I would love to watch it again... I hope it is availible to buy at HMV...*


----------



## Nesacat (Jun 14, 2006)

It's available at Amazon for sure but on VHS. I was given a DVD copy that a friend bought on e-Bay. Have not seen it at HMV or any of the other high street stores though, at least not in London or Scotland.


----------



## kyektulu (Jun 14, 2006)

*Thanks for the info Nesa.

I wont buy the VHS version, since videos are practically obsolete now, and my video player is broken! hehe

I will have to check out HMV and other such stores, see if they can order it in...*


----------



## Azure (Jun 14, 2006)

Flight of the dragons is one of my favourite films of all time, I remember being fascinated by the idea of transforming into a dragon. It's worth keeping an eye out for it on cartoon network UK as they often show it during the summer.
I'm also  pretty sure quite a few of the animators on this went on to work for studio Ghibli.


----------



## chrispenycate (Jun 14, 2006)

Hey, the Google ads actually got something right, for once.
Yes, I do look at them, if only to try and work out how the ad has been called up by the subject matter (hello, not had any ads for "Nixie tube watches" recently; is our Pixie on holiday?)
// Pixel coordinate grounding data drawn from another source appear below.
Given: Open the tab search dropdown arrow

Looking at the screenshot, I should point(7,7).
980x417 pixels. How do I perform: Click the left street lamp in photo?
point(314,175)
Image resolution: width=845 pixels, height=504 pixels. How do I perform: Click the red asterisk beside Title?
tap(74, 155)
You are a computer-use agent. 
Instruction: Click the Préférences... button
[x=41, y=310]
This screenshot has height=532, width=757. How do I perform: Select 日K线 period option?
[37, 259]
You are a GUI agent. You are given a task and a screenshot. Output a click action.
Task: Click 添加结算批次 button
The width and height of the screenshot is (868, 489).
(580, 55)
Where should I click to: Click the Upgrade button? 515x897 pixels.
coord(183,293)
And this time (well, you've probably go it yourself, but:
http://www.vicpine.co.uk/The-Flight-Of-Dragons.htm


----------



## Esioul (Jun 19, 2006)

We watched it in Sci Fi soc earlier on in the year, as it is the faveorite film fo the Secetery.


----------



## the smiling weirwood (Jun 21, 2006)

Oh wow! This was the first fantasy-esque thing I ever saw or read and totally got me hooked. It's just about the best animated film ever. I've had a copy since I was eight that my mother dug up somewhere.


----------



## Spiritdragon (Jun 24, 2006)

Hi there

I just read a few of these comments and thought to check EBAY 

I have found that there are SEVERAL sellers selling DVD and VHS tapes of this movie!!

I think I will order one on DVD from the USA...
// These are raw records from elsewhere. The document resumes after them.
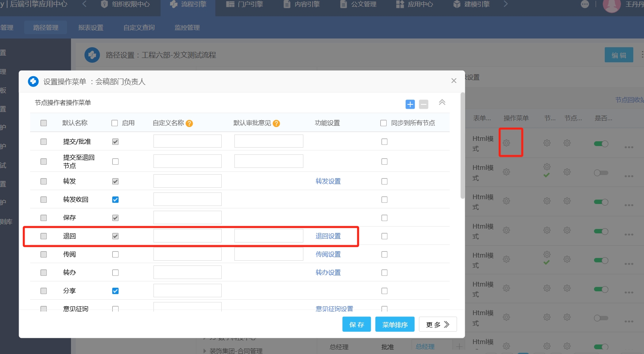Screen dimensions: 644x354
Task: Click gear icon in red-highlighted 操作菜单 cell
Action: [506, 143]
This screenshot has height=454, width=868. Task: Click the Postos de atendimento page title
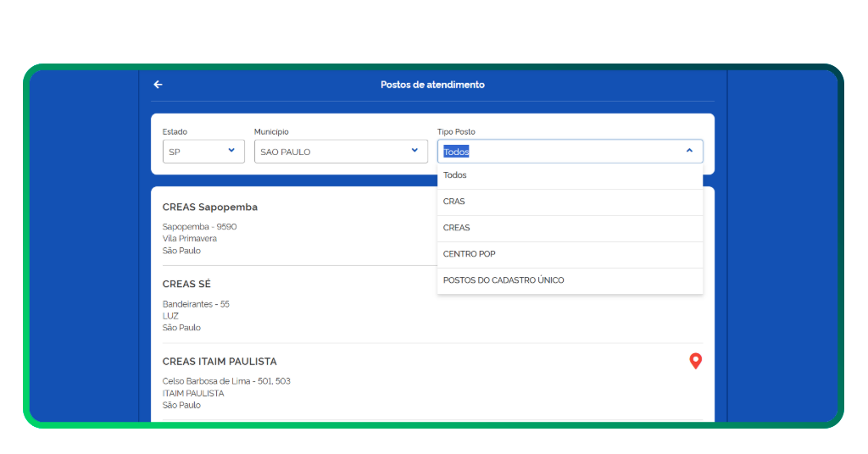click(432, 85)
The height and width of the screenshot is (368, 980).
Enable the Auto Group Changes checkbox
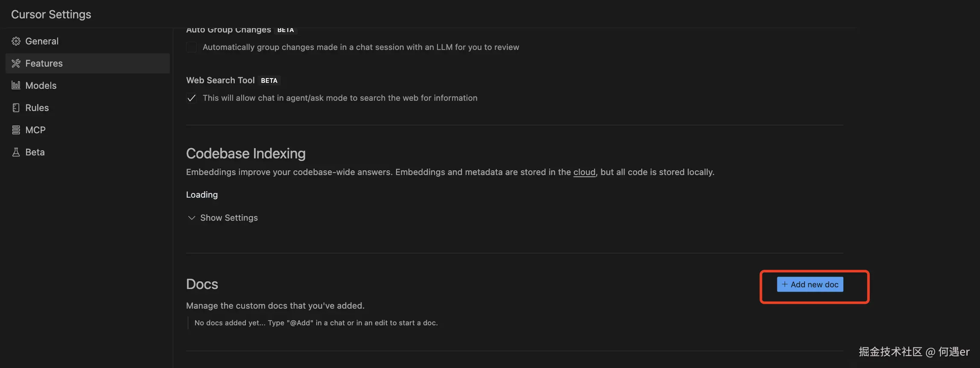pos(192,47)
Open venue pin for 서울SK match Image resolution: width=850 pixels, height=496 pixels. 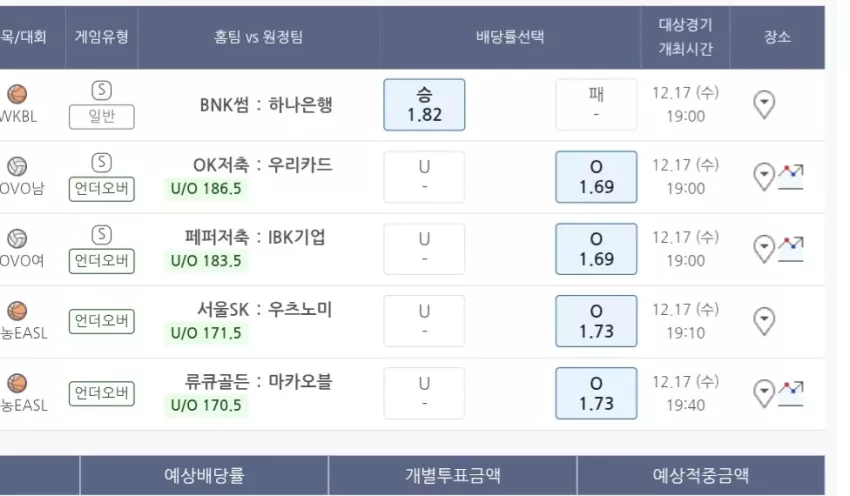[x=764, y=321]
Thanks for bringing it to my attention!!

Cheers

James


----------



## Spiritdragon (Jun 24, 2006)

HEY!!!

I just got a copy from EBAY ---10 Dollars !!!!!!

That is the DVD and Postage to the UK!!!!!!!

WOW

WHOOOOP WHOOOOOP

LOL

Cheers

James


----------



## tiny99 (Jun 24, 2006)

A bargain my friend, congrats on this wondrous addition to your collection.


----------



## Nesacat (Jun 25, 2006)

Yay Spiritdragon ... congratulations and here's to many hours of fun.


----------



## sonofstan (Jun 25, 2006)

Spiritdragon said:
			
		

> HEY!!!
> 
> I just got a copy from EBAY ---10 Dollars !!!!!!
> 
> That is the DVD and Postage to the UK!!!!!!!


 


You lucky dragon! As soon as i finish travelling and get back to the UK i'm going to see about getting myself a copy on DVD. All this talk about the film has got me really looking forward to seeing it again.


----------



## Spiritdragon (Jun 27, 2006)

Yep Sonofstan
Ebay is a wonderful place to pick up good stuff...
I have never seen it yet and cannot wait!


----------



## ScottSF (Jun 27, 2006)

I remember it well.  I saw it when I was 15 and I hated it.  I'm sure if I saw it when I was 6 or 7 I would have liked it.  I didn't like the fat dragons.  I didn't like this guy coming up with scientific explanations why dragons fly; something about chewing limestone I think. I hated that horrible horrible song at the end.  Those are a 15-year-old's thoughts, I saw Flight of Dragons and wanted it to be badass like Fire and Ice or the Lord Of the Rings Cartoon, the creepy two towers one not the singing hobbit return of the king movie.  If I saw it today I would probably think it was a cute kid’s movie that my nieces would like.  The song would still be horrible though.


----------



## Spiritdragon (Jun 27, 2006)

The Discover channel did a brilliant Docudrama Dragon's World...
CGI and scientific explanations for dragons and their possible existance, told as if they discover the final resting place of the last dragon...complete with a couple of roasted Kinghts tee hee tee hee


----------



## sonofstan (Jun 28, 2006)

Spiritdragon said:
			
		

> The Discover channel did a brilliant Docudrama Dragon's World...
> CGI and scientific explanations for dragons and their possible existance, told as if they discover the final resting place of the last dragon...complete with a couple of roasted Kinghts tee hee tee hee


 

I'm sure i saw that programme on bbc2 at about 3am ages ago. it had dragons fighting dinosaurs then a mother dragon in a snowy cave fighting norsemen.


----------



## Nesacat (Jun 28, 2006)

Spiritdragon said:
			
		

> The Discover channel did a brilliant Docudrama Dragon's World...
> CGI and scientific explanations for dragons and their possible existance, told as if they discover the final resting place of the last dragon...complete with a couple of roasted Kinghts tee hee tee hee



Ooh yes ... I saw this one and then went and bought a copy of DVD from me neighbourhood pirates. It was indeed well done. And of course there are dragons


----------



## BookStop (Jun 28, 2006)

Nesacat said:
			
		

> Ooh yes ...It was indeed well done. And of course there are dragons


 
My son is now convinced.


----------